### EXERCISE
In the listing below, find every line containing "click" and copy it out.

### RECORDS SHOWN
****************************************

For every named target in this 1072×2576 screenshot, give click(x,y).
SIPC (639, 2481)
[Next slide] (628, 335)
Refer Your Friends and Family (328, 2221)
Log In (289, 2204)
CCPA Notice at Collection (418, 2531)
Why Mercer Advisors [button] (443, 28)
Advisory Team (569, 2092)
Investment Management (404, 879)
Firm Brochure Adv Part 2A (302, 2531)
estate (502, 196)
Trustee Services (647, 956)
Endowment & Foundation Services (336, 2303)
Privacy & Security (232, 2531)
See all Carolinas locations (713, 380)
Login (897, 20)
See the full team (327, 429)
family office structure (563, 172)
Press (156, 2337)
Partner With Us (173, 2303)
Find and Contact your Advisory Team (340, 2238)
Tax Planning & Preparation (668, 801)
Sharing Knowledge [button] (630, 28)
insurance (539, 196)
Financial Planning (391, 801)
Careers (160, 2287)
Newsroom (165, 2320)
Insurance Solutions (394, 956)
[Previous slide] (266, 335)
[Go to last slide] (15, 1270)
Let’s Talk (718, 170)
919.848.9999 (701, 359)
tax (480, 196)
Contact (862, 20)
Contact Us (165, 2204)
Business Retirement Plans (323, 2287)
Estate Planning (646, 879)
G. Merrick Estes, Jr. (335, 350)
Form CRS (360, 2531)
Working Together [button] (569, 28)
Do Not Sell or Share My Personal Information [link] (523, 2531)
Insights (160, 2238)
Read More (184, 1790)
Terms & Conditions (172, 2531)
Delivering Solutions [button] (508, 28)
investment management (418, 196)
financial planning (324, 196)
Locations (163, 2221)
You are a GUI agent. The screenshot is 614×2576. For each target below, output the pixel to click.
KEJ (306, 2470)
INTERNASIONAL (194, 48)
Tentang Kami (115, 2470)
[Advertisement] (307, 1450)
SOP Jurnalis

****************************************

### ANSWER AREA
For every named target in this 1072×2576 screenshot, give click(x,y).
You are a GUI agent. The screenshot is 614×2576. For each target below, output the pixel to click.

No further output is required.